Aim:
Continue the admin guide for the Azure Parameter Sweep package from the point where it stops.

Share on Facebook Tweet on Twitter Share on LinkedIn Share by email
Azure Package Admin Guide

The Azure Parameter Sweep package is an easy-to-use package that allows you to parallelize embarrassingly-parallel code over a number of Sho instances running in Azure. It is especially well-suited to parameter sweeps.

Getting an Azure account

Before you can use the Azure package, you’ll need to get an Azure account, so you can upload data and run code in the cloud. To get started, go to the Azure Offers page (http://www.microsoft.com/windowsazure/offers/) and select the package that is most appropriate for you . Note that you do not need SQL Azure access to use the Sho Azure package. Please see the following links for information on pricing for academic and NSF-funded work:

http://www.nsf.gov/cise/news/2010_microsoft.jsp

http://www.azurepilot.com/

Server-side Installation and setup

Creating the Azure storage service

First, we’ll create the storage service that will be used to store all of our data and results in the cloud. Go to the Windows Azure service portal (http://windows.azure.com) and log in.

Material provided:
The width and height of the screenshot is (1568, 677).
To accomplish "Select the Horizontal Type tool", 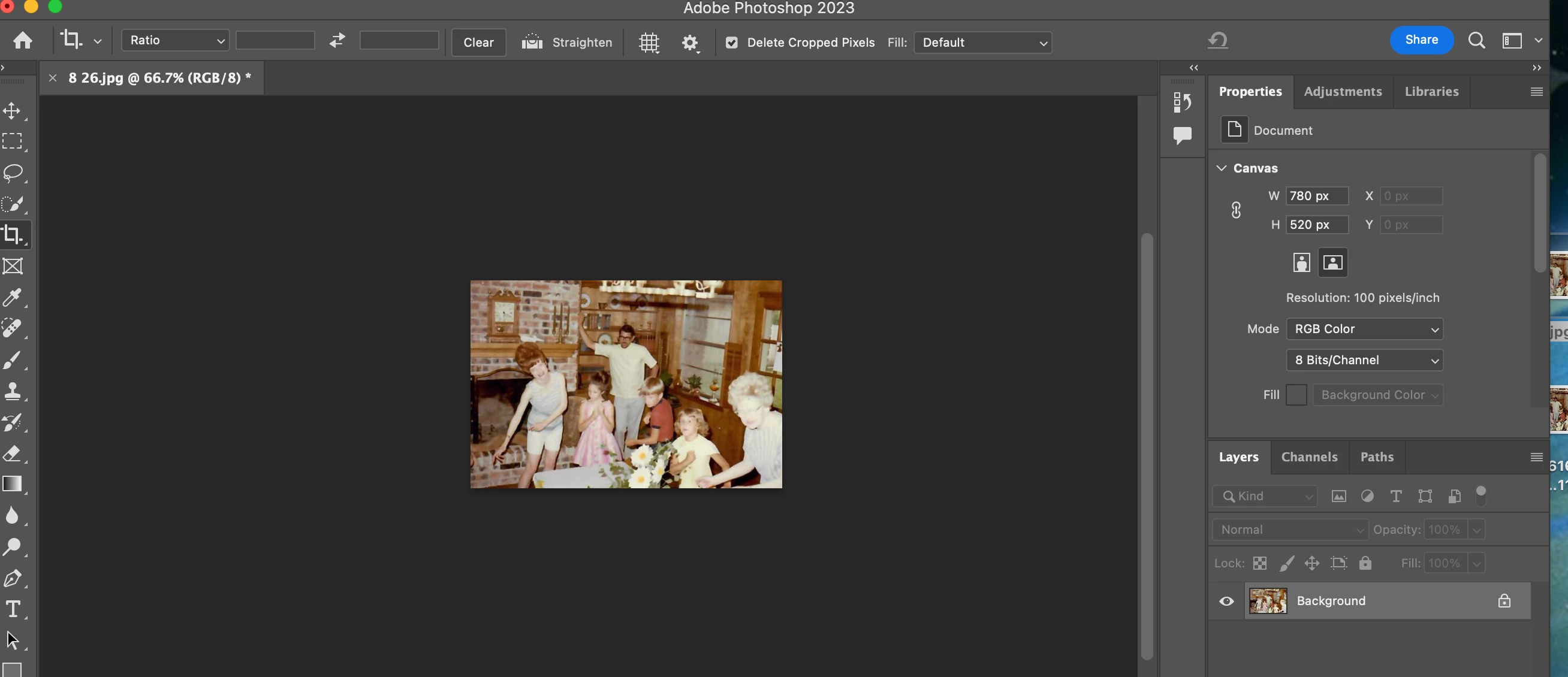I will [12, 609].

Task response:
Then, click on “New Storage Account” in the ribbon:

When prompted, enter a URL to use to access your storage service (e.g., “myshodata”) and click the ‘Create’ button. Make a note of the prefix for this URL (the “myshodata” part) – users of the package will need to know this account name in order to use the service. The other piece of information is the primary access key associated with this service, which users will need in order to authenticate themselves. To find this, select the new storage service you just created and then click on the “View” button for the primary access key:

This will display the access keys:

Users of the service will have to set two environment variables, SHOAZUREACCOUNT, which will get the name of your storage service (e.g., myshodata), and SHOAZUREKEY, which will get the primary access key. You will also need to set these variables on any computer you wish to administer the Sho Azure package from.

Copying Sho to the Cloud

Now that you have created the storage service and set your SHOAZUREACCOUNT and SHOAZUREKEY environment variables, you’ll need to copy a Sho installation to the cloud. The simplest way to do that is to run the Sho console and run the uploadSho() function from the Azure package:

Sho 2.0.4 on IronPython 2.6.1 (), .NET 4.0.30319.1 and MKL 10.3.
Includes parts of the Intel Math Kernel Library for Windows.
>>> azureutils.uploadSho()
 

This may take quite a long time. When it’s done, you’re ready to create the hosted service and upload the parameter sweeper.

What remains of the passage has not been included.